«Отчаяние»

Эдуард Володарский

12.10.2012

Литературный сценарий телевизионного фильма (восемь серий)

ТИТР: «МОСКВА, начало марта 1921 года...»

Кабинет Троцкого.

— ...Каков у нас сейчас перевес в силах? — спрашивал Троцкий, сидя за столом у себя в кабинете. Перед ним — стакан чая в серебряном подстаканнике, с долькой лимона.

— Примерно в два с лишним раза, — отвечал Тухачевский. — Сорок пять тысяч штыков. Хуже с артиллерией. Семьдесят четыре ствола среднего калибра со стороны Сестрорецка и восемьдесят пять стволов со стороны Ораниенбаума. Это примерно две трети того, что есть у Кронштадта... И конечно, их главные калибры фортов и линкоров — для нас самая страшная угроза...

— Внезапность наступления?

— После первой, неудачной попытки это исключено. Они выдвигают далеко вперед дозоры и внимательно следят за обоими побережьями. Есть еще одно соображение, которое меня особенно тревожит. Мы никогда не атаковали такими большими силами по льду... — Тухачевский говорил и смотрел на карту, висевшую на стене. — Естественный страх бойцов — бежать по льду в атаку. Кронштадтцы начнут сыпать снаряды — и половина атакующих попросту утонет. Уверен, многие бойцы не умеют плавать. Да в ледяной воде много и не поплаваешь...

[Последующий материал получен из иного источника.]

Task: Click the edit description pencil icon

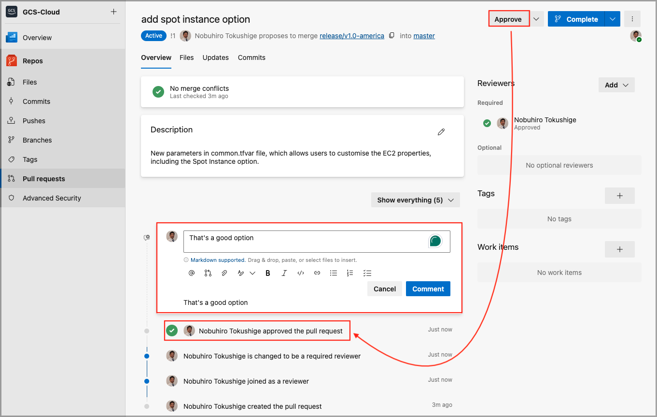Action: tap(441, 132)
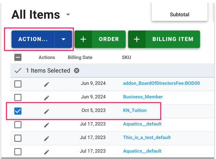Edit the This_is_a_test_default item

tap(47, 138)
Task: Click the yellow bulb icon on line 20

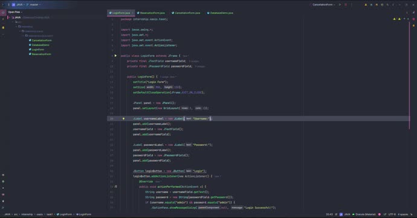Action: 123,119
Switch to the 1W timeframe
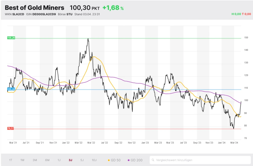253x166 pixels. (x=22, y=160)
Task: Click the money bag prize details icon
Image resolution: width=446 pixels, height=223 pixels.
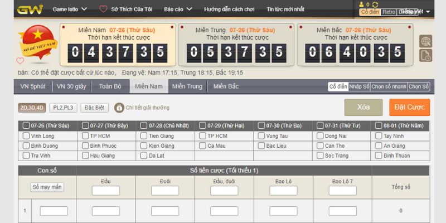Action: pos(119,108)
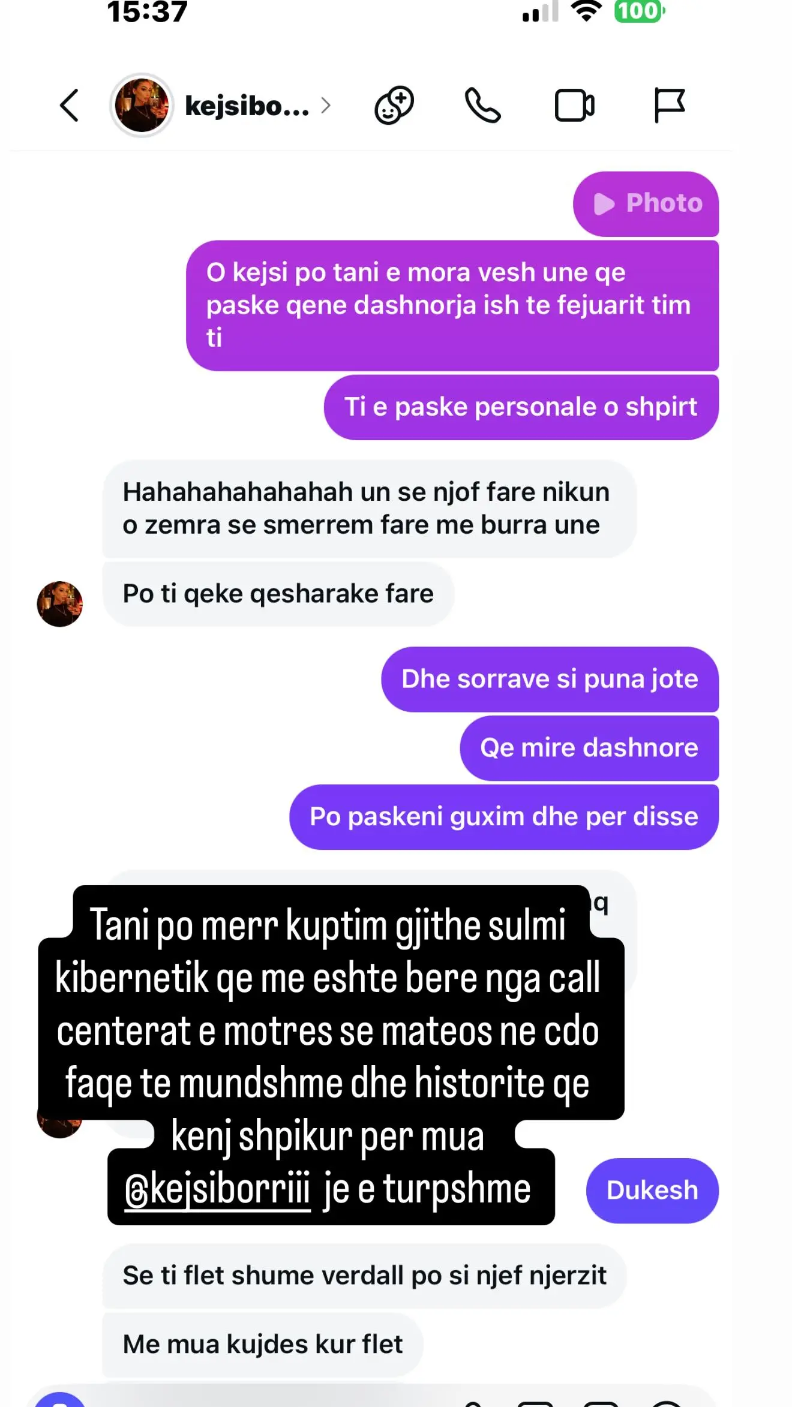Play the sent Photo message
This screenshot has width=792, height=1407.
646,204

— Что вы предлагаете? — перебил Троцкий, глядя на Тухачевского.

Тухачевский посмотрел ему в глаза, но ничего не увидел, кроме бликов на стеклах пенсне.

— Мне нечего предложить, — ответил Тухачевский. — Другого варианта наступления не существует... Потери могут быть очень большими. И когда атакующие достигнут берега, их может быть значительно меньше, чем матросов на берегу... Они опрокинут нас обратно в залив... В воду...

— И что же нам делать? Отказаться от штурма? Так и доложим Ленину, да? Кронштадт не смогли взять, потому что он неприступен! — Троцкий выпрямился за столом.

— Мы должны честно сказать об этом, товарищ Троцкий.

— Хорошо. Только Ильичу докладывать будете вы, — сказал Троцкий. — И съезду тоже! Ленин приказал подавить мятеж до начала съезда. Мы приказ не выполнили. Теперь я предоставляю вам возможность доложить Ленину и делегатам съезда партии о том, что Кронштадт вообще взять невозможно.

— Я доложу. И одновременно попрошу освободить от руководства этой операцией.

— Надеюсь, вы понимаете, что последует за этим? Авторитетов у революции не существует! Надо было с самого начала отказываться! А вы попробовали, обожглись и — в кусты? Не получится! Теперь расстрелять могут. Вы, надеюсь, не забыли, как расстреляли командарма Сорокина? А начдива Левицкого вы лично расстреляли! Сами так решили и расстреляли! И комбрига 187-й тоже по вашему приказу расстреляли! Потому что революция была в опасности! Так вот теперь, товарищ Тухачевский, революция в еще большей опасности! И почему вы думаете, что к вам будет особенное отношение, если вы откажетесь выполнять революционный приказ?

— Я хотел...

— Все! Никаких аргументов о неприступности Кронштадта я не желаю больше слушать! — уже со злостью перебил Троцкий.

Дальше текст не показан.